Created attachment 176441 [details] dmesg with -13 firmware, -rc3 Emmanuel, I tried -13 firmware with -rc3 (Comment 36), but I still get quite some errors in dmesg and no connection. Did the patch make it to -rc3? --- Anyway thanks for the feedback. I didn't expect the AP to be the root of the issues, I only had good experience with the manufacturer so far. It is using the latest AP Firmware, actually. For taking a new dump, should I wait until I have -13 up and running or get the dump with -12? Does it matter whether I create the dump with power save on or off? And finally as requested: iw wlan0 link SSID: Netzbox Lu freq: 2437 RX: 2054577 bytes (5636 packets) TX: 615134 bytes (4363 packets) signal: -73 dBm tx bitrate: 48.0 MBit/s bss flags: short-preamble short-slot-time dtim period: 1 beacon int: 100 Note that the bitrate it fluctuating heavily, during times of high ping latency I see signal: -68 dBm tx bitrate: 11.0 MBit/s and signal: -78 dBm tx bitrate: 1.0 MBit/s
My fixes didn't make it into -rc3. They are in net.git right now... Please use -12.ucode to create the dump after > 10s latency. Please create it with power save disabled. Your beacon internal is 100. Good. That's reasonable. Your bitrate is very low when the pings get very slow. This is exactly what we saw in the dump you initially created. Do you have another device that works well with this AP? Do you have another Linux system that could record data on the air? (another Intel device on a Linux machine can do that).

Item position entries
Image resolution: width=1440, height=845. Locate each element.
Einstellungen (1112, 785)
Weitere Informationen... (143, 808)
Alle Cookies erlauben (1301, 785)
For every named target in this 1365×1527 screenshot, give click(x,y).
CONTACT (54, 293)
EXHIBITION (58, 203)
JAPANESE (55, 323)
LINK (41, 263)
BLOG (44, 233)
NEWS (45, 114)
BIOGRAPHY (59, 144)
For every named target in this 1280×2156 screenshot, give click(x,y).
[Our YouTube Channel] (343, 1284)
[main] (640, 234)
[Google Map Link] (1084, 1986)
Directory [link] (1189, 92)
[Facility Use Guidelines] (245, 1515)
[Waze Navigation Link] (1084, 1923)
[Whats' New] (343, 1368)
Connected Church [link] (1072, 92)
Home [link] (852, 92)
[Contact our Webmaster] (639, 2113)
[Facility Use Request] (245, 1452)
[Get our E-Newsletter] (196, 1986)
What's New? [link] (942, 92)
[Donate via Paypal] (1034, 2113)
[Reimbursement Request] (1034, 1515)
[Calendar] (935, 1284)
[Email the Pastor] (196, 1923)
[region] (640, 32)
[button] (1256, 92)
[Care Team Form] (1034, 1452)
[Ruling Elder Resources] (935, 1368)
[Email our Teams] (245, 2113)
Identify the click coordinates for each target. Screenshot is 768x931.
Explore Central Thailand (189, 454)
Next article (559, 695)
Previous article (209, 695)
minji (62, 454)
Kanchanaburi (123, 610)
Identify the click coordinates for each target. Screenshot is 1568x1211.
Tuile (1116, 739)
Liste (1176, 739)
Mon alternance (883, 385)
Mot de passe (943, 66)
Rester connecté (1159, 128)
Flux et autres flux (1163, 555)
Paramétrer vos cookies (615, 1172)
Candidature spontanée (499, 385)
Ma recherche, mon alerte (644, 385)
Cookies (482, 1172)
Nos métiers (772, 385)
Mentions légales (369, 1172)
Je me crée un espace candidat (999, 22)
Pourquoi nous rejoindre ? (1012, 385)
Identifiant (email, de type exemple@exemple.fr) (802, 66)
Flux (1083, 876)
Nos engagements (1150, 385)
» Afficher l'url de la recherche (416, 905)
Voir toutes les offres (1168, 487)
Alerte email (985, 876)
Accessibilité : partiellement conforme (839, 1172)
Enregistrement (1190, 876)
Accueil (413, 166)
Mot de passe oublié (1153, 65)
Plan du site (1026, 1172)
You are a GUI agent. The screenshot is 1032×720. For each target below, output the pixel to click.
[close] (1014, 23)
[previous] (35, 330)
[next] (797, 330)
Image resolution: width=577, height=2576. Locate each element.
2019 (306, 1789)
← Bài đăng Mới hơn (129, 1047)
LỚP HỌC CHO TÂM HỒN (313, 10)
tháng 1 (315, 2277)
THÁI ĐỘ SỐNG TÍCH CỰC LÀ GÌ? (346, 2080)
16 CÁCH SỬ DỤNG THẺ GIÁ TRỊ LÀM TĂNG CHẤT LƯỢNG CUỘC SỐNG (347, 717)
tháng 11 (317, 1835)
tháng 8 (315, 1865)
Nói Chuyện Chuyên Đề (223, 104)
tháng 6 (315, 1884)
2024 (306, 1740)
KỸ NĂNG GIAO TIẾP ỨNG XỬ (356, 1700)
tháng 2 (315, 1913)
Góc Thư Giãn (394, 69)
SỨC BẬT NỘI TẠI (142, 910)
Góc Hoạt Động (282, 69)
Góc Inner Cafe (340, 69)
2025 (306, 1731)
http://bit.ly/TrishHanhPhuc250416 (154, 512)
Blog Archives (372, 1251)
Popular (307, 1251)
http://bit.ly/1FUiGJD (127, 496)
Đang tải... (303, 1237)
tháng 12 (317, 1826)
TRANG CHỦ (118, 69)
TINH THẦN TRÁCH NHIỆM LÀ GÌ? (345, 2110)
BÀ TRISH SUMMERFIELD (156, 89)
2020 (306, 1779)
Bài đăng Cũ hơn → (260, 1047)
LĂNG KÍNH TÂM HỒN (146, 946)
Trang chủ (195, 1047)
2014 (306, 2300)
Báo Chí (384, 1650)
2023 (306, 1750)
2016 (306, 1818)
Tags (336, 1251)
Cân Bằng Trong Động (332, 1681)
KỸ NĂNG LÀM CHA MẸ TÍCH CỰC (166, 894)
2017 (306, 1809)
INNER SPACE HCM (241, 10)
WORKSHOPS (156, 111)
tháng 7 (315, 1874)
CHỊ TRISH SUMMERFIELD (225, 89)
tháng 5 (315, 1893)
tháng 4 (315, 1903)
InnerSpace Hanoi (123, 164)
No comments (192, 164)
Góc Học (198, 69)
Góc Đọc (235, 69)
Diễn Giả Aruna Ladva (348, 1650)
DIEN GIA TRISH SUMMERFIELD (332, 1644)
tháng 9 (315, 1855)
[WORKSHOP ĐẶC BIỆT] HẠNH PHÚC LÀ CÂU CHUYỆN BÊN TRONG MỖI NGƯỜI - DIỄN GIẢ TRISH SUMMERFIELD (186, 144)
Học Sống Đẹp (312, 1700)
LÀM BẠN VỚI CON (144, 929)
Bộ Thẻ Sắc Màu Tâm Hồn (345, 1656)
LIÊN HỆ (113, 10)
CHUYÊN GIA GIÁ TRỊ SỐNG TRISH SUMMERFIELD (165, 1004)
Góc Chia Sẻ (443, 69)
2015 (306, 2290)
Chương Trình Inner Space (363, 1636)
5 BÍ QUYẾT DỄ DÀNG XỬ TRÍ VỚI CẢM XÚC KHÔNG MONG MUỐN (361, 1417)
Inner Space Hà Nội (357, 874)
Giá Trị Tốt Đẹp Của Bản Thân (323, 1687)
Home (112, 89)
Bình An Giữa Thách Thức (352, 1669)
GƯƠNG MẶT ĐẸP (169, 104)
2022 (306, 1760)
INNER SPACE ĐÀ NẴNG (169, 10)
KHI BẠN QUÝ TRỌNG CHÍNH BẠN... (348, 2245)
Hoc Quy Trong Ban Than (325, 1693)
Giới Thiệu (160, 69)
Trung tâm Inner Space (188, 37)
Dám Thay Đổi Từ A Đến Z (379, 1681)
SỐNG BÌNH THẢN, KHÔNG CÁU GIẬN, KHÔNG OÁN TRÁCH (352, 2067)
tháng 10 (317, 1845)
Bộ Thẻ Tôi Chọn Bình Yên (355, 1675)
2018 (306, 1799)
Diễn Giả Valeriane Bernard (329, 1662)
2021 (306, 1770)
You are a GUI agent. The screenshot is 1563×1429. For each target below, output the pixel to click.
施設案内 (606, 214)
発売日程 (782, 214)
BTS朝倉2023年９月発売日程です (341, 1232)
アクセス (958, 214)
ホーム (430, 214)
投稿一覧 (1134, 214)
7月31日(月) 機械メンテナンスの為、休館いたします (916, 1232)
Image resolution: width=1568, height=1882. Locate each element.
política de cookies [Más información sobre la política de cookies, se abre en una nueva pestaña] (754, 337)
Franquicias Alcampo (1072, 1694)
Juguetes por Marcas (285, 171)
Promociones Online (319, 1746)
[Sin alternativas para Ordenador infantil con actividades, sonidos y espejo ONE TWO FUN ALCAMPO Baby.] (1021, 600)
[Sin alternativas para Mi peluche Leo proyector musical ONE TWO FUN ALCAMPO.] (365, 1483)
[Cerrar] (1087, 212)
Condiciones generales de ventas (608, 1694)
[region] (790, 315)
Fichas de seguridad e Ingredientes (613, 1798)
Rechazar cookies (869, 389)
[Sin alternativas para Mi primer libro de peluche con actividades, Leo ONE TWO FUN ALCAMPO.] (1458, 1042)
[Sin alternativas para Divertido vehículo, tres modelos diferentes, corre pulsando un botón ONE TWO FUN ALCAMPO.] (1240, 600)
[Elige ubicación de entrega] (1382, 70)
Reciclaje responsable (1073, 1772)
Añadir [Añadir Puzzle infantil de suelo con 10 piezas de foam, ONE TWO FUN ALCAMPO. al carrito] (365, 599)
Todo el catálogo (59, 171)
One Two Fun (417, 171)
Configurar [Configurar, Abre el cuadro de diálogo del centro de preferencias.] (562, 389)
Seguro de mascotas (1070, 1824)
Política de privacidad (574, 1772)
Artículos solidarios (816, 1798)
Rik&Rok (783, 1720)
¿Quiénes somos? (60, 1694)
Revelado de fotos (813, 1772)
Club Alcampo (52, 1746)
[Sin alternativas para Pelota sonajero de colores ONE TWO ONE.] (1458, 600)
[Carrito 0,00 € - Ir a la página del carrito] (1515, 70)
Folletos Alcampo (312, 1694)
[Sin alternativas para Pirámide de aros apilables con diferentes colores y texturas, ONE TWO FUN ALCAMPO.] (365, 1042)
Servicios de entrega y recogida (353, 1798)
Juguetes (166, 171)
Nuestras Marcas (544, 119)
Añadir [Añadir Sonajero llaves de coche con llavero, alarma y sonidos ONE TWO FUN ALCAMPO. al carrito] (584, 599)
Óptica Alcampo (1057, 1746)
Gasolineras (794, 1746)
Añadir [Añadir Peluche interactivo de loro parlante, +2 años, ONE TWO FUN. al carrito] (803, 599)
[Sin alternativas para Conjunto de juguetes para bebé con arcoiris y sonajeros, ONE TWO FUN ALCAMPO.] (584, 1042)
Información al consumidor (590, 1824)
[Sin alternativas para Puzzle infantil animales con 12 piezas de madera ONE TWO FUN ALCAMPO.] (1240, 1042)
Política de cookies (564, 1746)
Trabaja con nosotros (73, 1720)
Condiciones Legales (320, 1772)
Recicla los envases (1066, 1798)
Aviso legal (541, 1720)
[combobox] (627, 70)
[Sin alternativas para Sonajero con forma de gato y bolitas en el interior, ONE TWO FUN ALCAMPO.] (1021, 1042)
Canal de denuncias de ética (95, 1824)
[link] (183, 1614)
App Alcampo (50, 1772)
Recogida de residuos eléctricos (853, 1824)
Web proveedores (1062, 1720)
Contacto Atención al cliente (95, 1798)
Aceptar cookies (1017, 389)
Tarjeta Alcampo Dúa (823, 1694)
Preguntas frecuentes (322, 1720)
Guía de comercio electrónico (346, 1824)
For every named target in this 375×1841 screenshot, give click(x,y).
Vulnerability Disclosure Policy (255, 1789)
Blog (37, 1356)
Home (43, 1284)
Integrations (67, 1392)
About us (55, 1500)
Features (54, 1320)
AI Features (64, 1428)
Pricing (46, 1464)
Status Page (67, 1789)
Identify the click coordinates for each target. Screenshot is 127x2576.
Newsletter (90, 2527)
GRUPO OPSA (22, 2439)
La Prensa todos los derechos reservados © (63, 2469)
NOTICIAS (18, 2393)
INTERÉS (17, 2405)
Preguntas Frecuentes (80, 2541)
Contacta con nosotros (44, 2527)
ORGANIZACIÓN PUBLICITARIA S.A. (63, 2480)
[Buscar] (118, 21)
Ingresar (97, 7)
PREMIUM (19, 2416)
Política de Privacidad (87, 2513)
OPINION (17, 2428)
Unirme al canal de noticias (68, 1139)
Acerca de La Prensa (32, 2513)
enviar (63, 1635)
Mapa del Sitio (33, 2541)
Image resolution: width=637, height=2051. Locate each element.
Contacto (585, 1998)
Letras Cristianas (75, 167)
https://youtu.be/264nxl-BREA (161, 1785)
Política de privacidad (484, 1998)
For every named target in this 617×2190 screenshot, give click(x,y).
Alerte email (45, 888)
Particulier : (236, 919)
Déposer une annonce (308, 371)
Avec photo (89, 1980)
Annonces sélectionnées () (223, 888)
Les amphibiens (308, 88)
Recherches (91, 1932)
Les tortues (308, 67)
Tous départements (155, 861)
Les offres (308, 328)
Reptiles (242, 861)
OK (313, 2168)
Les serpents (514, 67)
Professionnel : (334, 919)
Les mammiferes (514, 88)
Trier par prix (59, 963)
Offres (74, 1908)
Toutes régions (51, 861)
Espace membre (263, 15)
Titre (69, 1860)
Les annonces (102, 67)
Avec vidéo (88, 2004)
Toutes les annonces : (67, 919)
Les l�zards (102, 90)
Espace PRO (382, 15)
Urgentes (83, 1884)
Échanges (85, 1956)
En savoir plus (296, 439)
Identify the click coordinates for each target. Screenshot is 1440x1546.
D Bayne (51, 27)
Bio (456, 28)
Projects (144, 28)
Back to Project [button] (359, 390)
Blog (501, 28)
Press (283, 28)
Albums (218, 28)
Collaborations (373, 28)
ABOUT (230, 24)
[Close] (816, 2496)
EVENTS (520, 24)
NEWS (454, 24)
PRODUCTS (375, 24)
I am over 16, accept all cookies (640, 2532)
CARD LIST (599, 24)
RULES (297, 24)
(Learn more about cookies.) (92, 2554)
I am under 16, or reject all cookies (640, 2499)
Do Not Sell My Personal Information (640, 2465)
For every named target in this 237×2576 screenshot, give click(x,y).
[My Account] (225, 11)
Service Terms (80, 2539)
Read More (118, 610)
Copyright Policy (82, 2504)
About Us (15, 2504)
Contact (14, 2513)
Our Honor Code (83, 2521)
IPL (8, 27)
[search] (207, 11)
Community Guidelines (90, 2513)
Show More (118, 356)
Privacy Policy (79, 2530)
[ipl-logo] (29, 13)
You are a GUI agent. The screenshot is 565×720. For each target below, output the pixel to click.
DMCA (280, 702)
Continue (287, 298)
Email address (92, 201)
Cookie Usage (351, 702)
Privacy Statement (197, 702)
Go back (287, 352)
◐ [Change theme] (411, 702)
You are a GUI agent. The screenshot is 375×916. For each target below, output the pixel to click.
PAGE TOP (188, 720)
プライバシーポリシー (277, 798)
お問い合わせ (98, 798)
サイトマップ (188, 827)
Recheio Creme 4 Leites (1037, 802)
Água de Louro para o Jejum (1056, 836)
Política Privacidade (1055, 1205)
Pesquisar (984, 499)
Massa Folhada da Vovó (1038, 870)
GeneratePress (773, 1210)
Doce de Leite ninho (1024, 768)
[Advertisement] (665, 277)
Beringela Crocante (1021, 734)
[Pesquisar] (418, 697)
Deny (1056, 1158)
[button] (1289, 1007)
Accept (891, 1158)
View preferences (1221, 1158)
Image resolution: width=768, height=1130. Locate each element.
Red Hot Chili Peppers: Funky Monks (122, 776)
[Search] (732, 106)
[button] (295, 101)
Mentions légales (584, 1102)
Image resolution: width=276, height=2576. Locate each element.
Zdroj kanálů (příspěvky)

== Directives ==
[1] Translate the sentence "Please create it with power save disabled." from the wireless firmware thread into Spanish.
[2] In the item position entries, shift the records starting at the line containing "2020 (306, 1779)" and ending at the line containing "Dám Thay Đổi Từ A Đến Z (379, 1681)" by adding 99 to each coordinate, then write out only those lines.

== Task-by-task solutions ==
[1] Por favor, créalo con el ahorro de energía desactivado.

[2]
2020 (405, 1878)
Bài đăng Cũ hơn → (359, 1146)
LĂNG KÍNH TÂM HỒN (245, 1045)
Trang chủ (294, 1146)
2014 (405, 2399)
Báo Chí (483, 1749)
2023 (405, 1849)
2016 (405, 1917)
Tags (435, 1350)
Cân Bằng Trong Động (431, 1780)
KỸ NĂNG LÀM CHA MẸ TÍCH CỰC (265, 993)
2017 (405, 1908)
INNER SPACE HCM (340, 109)
WORKSHOPS (255, 210)
tháng 7 (414, 1973)
CHỊ TRISH SUMMERFIELD (324, 188)
tháng 5 (414, 1992)
tháng 4 (414, 2002)
InnerSpace Hanoi (222, 263)
No comments (291, 263)
Góc Học (297, 168)
Góc Đọc (334, 168)
Diễn Giả Aruna Ladva (447, 1749)
DIEN GIA TRISH SUMMERFIELD (431, 1743)
tháng 9 (414, 1954)
[WORKSHOP ĐẶC BIỆT] HẠNH PHÚC LÀ CÂU CHUYỆN BÊN TRONG MỖI NGƯỜI - DIỄN GIẢ TRISH SUMMERFIELD (285, 243)
Học Sống Đẹp (411, 1799)
LÀM BẠN VỚI CON (243, 1028)
Bộ Thẻ Sắc Màu Tâm Hồn (444, 1755)
LIÊN HỆ (212, 109)
CHUYÊN GIA GIÁ TRỊ SỐNG TRISH SUMMERFIELD (264, 1103)
Góc Chia Sẻ (542, 168)
2015 (405, 2389)
Chương Trình Inner Space (462, 1735)
5 BÍ QUYẾT DỄ DÀNG XỬ TRÍ VỚI CẢM XÚC KHÔNG MONG MUỐN (460, 1516)
Inner Space Hà Nội (456, 973)
Giá Trị Tốt Đẹp Của Bản Thân (422, 1786)
Home (211, 188)
Bình An Giữa Thách Thức (451, 1768)
GƯƠNG MẶT ĐẸP (268, 203)
2022 (405, 1859)
INNER SPACE ĐÀ NẴNG (268, 109)
KHI BẠN QUÝ TRỌNG CHÍNH BẠN... (447, 2344)
Hoc Quy Trong Ban Than (424, 1792)
Giới Thiệu (259, 168)
Trung tâm Inner Space (287, 136)
Dám Thay Đổi Từ A Đến Z (478, 1780)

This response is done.